The review was initiated at the request of the Agency's Executive Director following the detection of viral fragments in manufactured vaccines. A team of researchers tested different vaccines using a high-tech method called metagenomics, which is normally used to survey microorganisms present in a specific environment by searching for DNA/RNA material. When this method was applied to vaccines, the researchers found unexpected viral DNA from porcine circovirus (PCV, a virus commonly found in meat and other foods) in rotavirus vaccines.
The CHMP looked at available information on the presence of viruses in biological medicines, and a group of experts on metagenomics, quality control of biologics and virology was convened to provide advice. The Committee found that porcine trypsin, a reagent used in the vaccine production process, was the most likely cause for the presence of PCV, and recommended that general guidance on this reagent should be developed.

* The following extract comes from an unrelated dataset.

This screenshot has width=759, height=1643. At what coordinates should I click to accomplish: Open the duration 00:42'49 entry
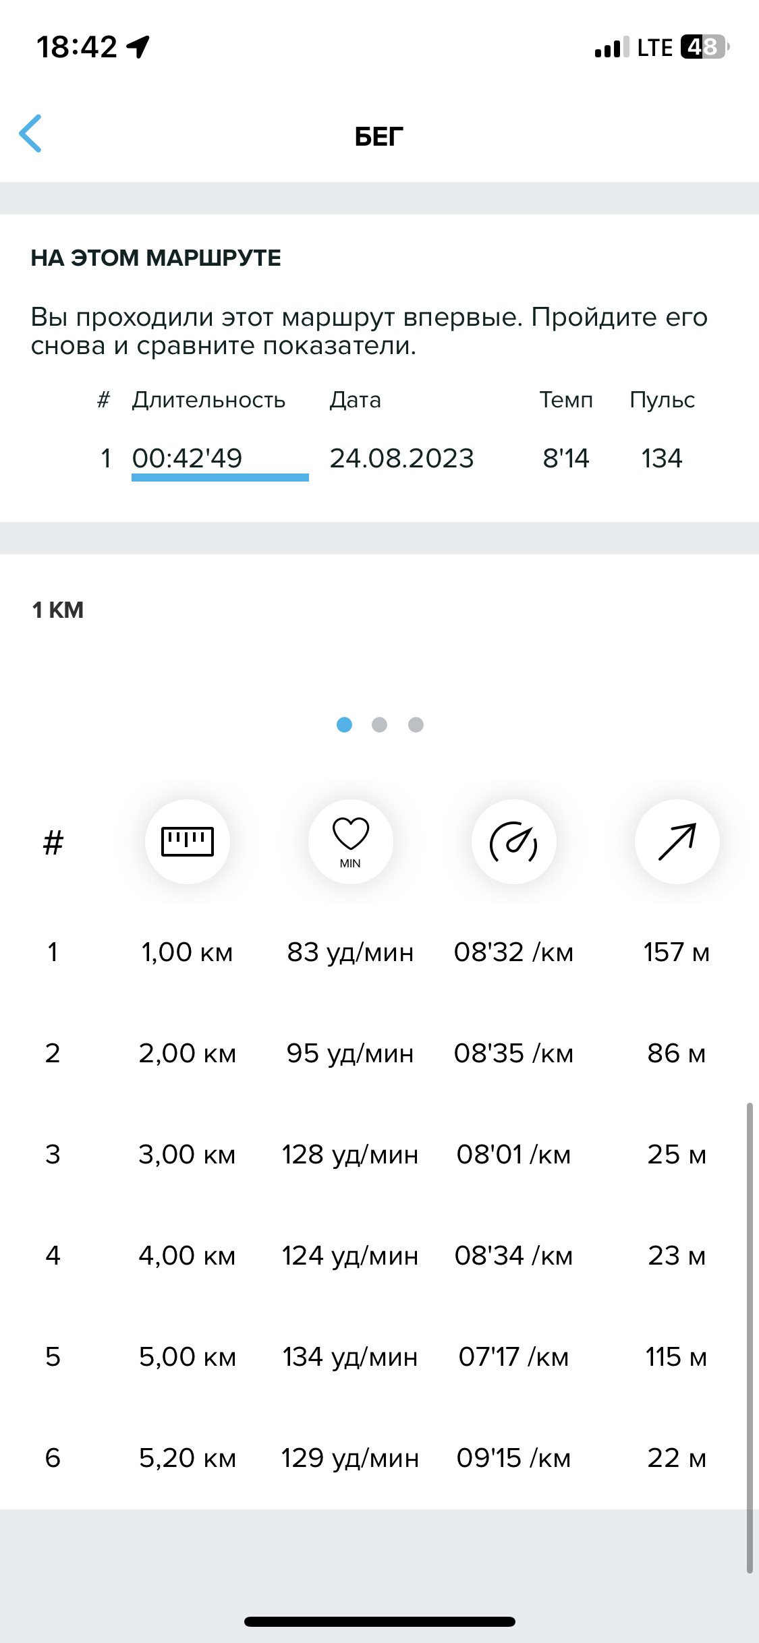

Metagenomic testing could be used as an additional tool to the current standard testing methods for vaccines. However, given its novelty and the absence of standardisation, the CHMP considered that this technique cannot be requested as a standard for testing and control. The CHMP acknowledged that any unexpected findings in relation to medicines will need to be evaluated on a case-by-case basis to allow an appropriate benefit-risk assessment.
The issues identified by the Committee are common to regulators worldwide. The CHMP has started a dialogue with other authorities, including the US Food and Drug Administration, the World Health Organization and the European Directorate for the Quality of Medicines and Health Care, to start working towards a common approach for the use of metagenomic testing in biological medicines.